Monitor type (also referred to as Application Classes) is the object class to which application instances belong. A monitor type is a way of classifying the data that is to be collected.
A monitoring profile is a profile to which the monitor types you want to enable are associated. Each solution contains multiple monitoring profiles and help to reduce unnecessary monitoring. Each monitoring profile is associated with a group of monitor types. The monitor types that belong to a profile are pre-determined. You cannot add or remove monitor types from a profile.
A monitoring solution is a pre-defined set of metrics that monitor the health and performance of a specific device or service. BMC monitoring solutions are composed of monitor types and attributes.
PATROL Agent is a framework that provides an interface to collect information about the resources of a monitored computer through a set of files called Knowledge Modules (KMs).
A situation comprises events associated with a host that have been aggregated based on when they occurred, their message content, and their relationships to the service or application topology. The policy-based (also known as rule-based) situation uses a correlation event policy to aggregate events and identify situations in the system.
A data poll is the frequency at which you want to collect data. In an monitor policy, you can specify the time interval between consecutive data polls.
Probable cause analysis (PCA)
Probable cause analysis (PCA) is the ability to determine the most likely causes of any issue in an infrastructure environment by correlating millions of monitoring data points and analyzing the relationship between infrastructure nodes and services. The goal is to reduce the mean time to identify or determine (MTTI) and mean time to resolve (MTTR) for issues.
Role-based access (RBAC) to the features and components in BMC Helix Operations Management is enabled by persona-based authorization profiles.

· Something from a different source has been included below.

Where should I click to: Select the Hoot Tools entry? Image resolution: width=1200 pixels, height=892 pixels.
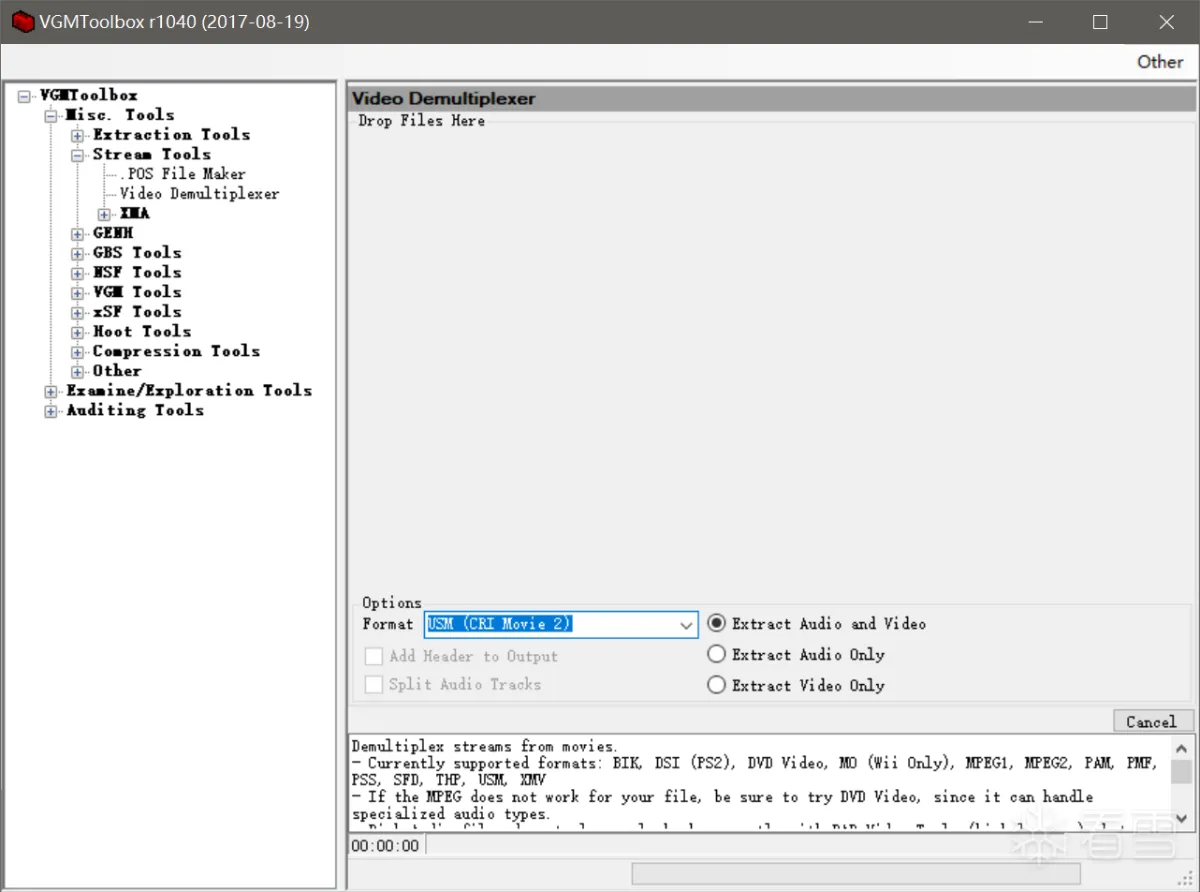[x=143, y=331]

A repository is a bundle of monitoring solutions and knowledge modules (KMs) that are shipped together in BMC Helix Operations Management .
A service is a logical group of applications, middleware, security, storage, networks, and other subservices that work together to achieve a comprehensive, end-to-end business goal. HR service, administrative service, and payroll service are a few examples of business services.
A service topology is a graphical representation that shows a dynamic and pictorial view of a service model.
Service health and impact score
The service health score and service impact score are the two most important indicators of service health. The health and impact scores provide a quick insight into service health and enable you to take timely action.
Start anywhere application modeling is a quick and easy approach to modeling, which enables you to choose any entry points into an application or Business Service and begin modeling from there.
A Business Application is a system that provides a business function to users or customers of the business. Applications generally involve multiple separate pieces of software such as application servers and databases, plus network services such as load balancers.